Bata blanca
Ha acudido a la consulta. A pedir información, opinión, consejo o lo que quiera que se vaya a hacer cuando uno se dispone a sentarse enfrente de alguien que viste una bata blanca. Sencilla y sobria para el valor que le otorga cuando en ocasiones parece tener todo el poder de la situación.
Pues bien, ha acudido a la clínica y, aunque lo sabe, en este momento se cuestiona por qué ha decidido venir. Tan sólo necesita de un instante para responderse. Nota que hay algo que no acaba de fluir en su cuerpo. Algo se ha estancado y siente que sí pero que no.
Tras la bata se ha encontrado a alguien más o menos de su edad. Le ha puesto unos cuarenta y cinco años mientras habla con una enfermera que entra y sale sin manifiesto pudor, y sin la menor idea de que a ella le incomoda la presencia de alguien que considera ajena a su situación.
Después de ponerle edad, el hilo de sus pensamientos le ha llevado a suponer que el hombre tras la bata blanca debe de ser consciente de que sus palabras son esperadas como agua de mayo. Pueden ser alivio si caen suaves y constantes, y pueden ser desastre si caen en forma de piedra o granizo.
Cuando finalmente la enfermera ha salido, la bata blanca, tras divagar aquí y allá, se ha centrado para ponerle un nombre de trastorno que ella recibe con fingida impasibilidad. Toda la que puede aparentar mientras en su interior una borrasca amenaza con descargar.

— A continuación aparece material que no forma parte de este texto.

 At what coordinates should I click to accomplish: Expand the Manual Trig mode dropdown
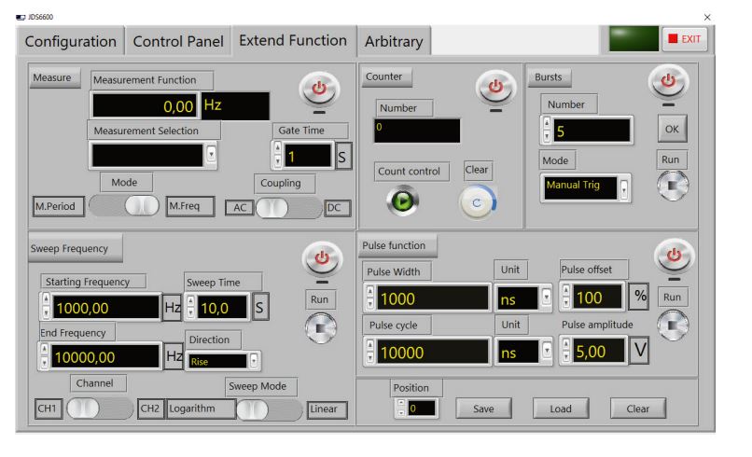(624, 187)
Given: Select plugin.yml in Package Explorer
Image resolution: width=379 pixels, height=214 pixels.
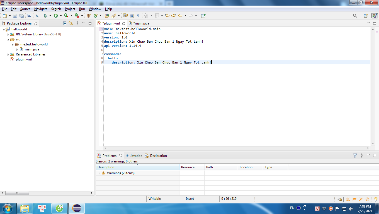Looking at the screenshot, I should (x=24, y=59).
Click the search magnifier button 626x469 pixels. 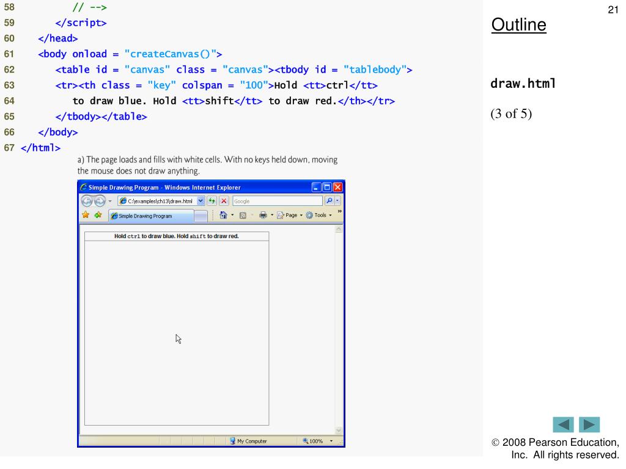coord(328,201)
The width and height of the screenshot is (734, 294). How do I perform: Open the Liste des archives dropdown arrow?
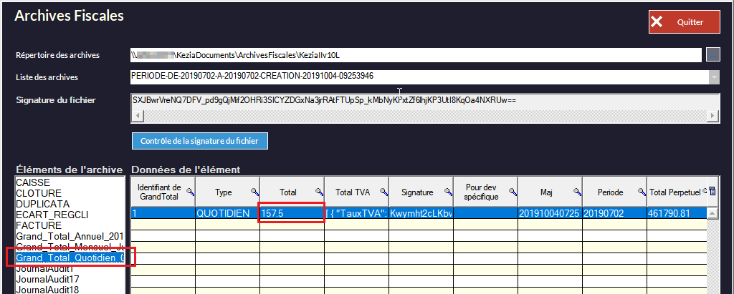click(713, 77)
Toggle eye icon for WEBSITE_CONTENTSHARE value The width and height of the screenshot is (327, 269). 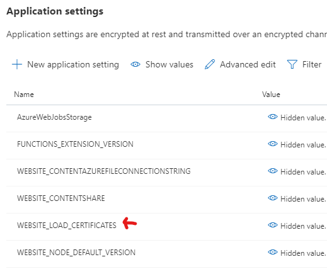[273, 198]
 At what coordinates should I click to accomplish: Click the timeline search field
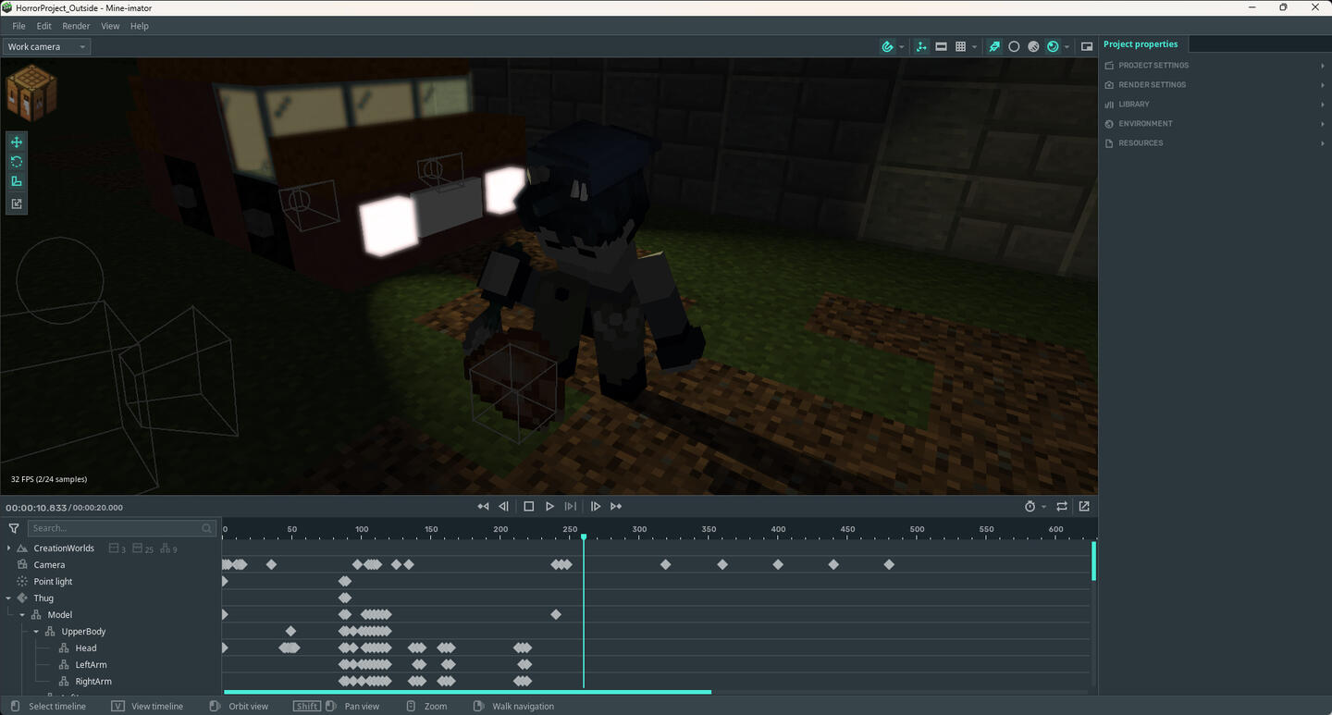click(x=115, y=528)
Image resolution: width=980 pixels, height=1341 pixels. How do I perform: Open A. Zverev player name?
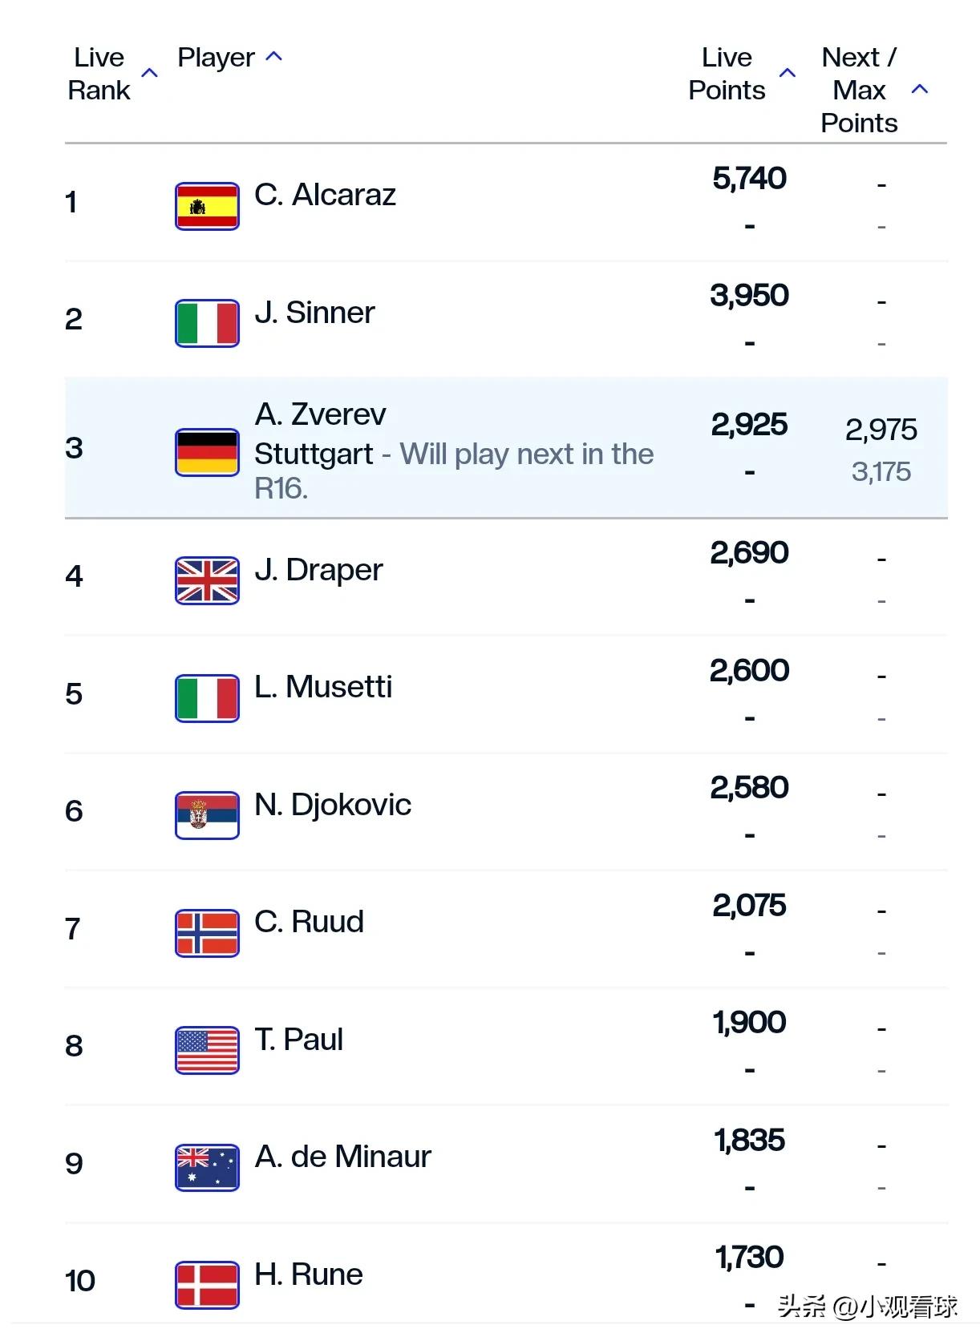click(x=320, y=414)
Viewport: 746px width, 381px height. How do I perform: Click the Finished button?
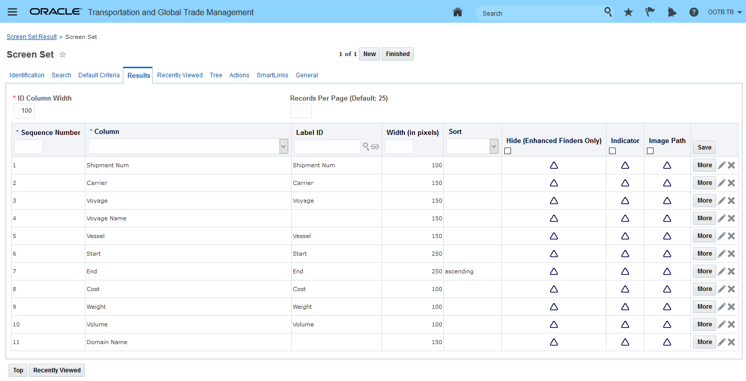point(398,54)
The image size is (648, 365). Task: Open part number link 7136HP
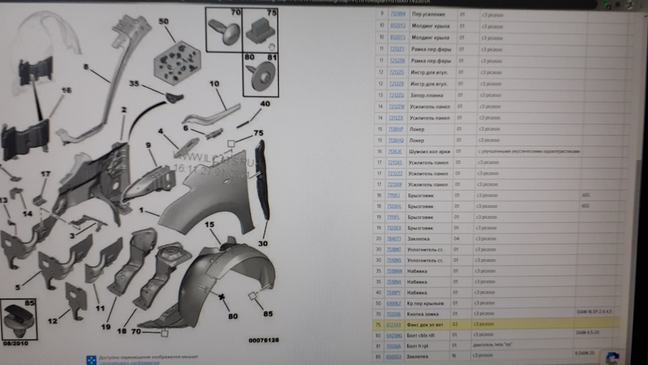pos(395,130)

La bata blanca y el trastorno han estado largo rato hablando acerca de posibilidades, pruebas y porcentajes, que no convencen ni a uno ni a otro. Nada de todo eso parece decir nada, y los pensamientos que a ella le piden que frene la tormenta para sentirla más tarde, empiezan a flojear.
Quedan en verse otro día, y ella abandona el lugar con una disputa interna. Por un lado quiere dejarse caer, sentir la intensidad y empezar a mirar de lejos, asuntos que de repente parecen definitivos. Luego tiene el lado opuesto. El que le dice que la naturaleza es otra, que su cuerpo no tiene por qué responder como todos los cuerpos, que puede tener un trastorno, pero que definitivo es todo y es nada a cada instante.
Camina hacia casa mientras cae la noche. Avanza hacia ella con un paso que apunta el ritmo al que anda por su interior. Cavando cada vez un poco más hondo, haciéndose cada vez un poco más de daño, conteniendo el aire, encogiéndose y llegando al silencio para quedarse un tiempo. El necesario hasta volver a la consulta.
De nuevo la bata blanca frente al trastorno. De nuevo la confirmación de lo confirmado. Las explicaciones que se lleva el viento. Los pronósticos que ahuyentan todo aquello que tenga que ver con la aproximación a lo que esperaba.
De nuevo palabras, hasta que tras ellas la bata blanca le mira y el trastorno mantiene el silencio. La bata blanca se deja transparentar y el trastorno se deja entrever. Por un instante, la bata blanca deja de ser bata blanca, y el trastorno deja de ser trastorno. La diferencia se hace igual cuando tras las palabras, el sentimiento convierte a uno y a otro en parte de lo mismo. Sensaciones que despiertan, cuerpos que se manifiestan y vida que les da lugar.
Y sí, al salir de la consulta ella se llevará su trastorno a casa. Mirará que hacer para acogerlo y para verlo como una forma de expresión cuando así sea posible y el momento lo permita. Él pondrá su bata blanca a centrifugar para recibir mañana a nuevos pacientes sin olor a emociones de hoy. Cada uno mirará su vida de cara. Pero el próximo día aquí estarán de nuevo, uno frente al otro, compartiendo trastorno, bata y sentir como suyos y como iguales para los dos.
Por un rato, sus vidas no serán sólo suyas y descansarán de intentar sostenerlas a toda costa. Aquí se permitirán relajarse reposando el uno en el otro, haciendo desvanecer bata y trastorno. Viéndose por encima de todo eso, que hoy y ahora pasa a ser anecdótico, sabiendo que son mucho más.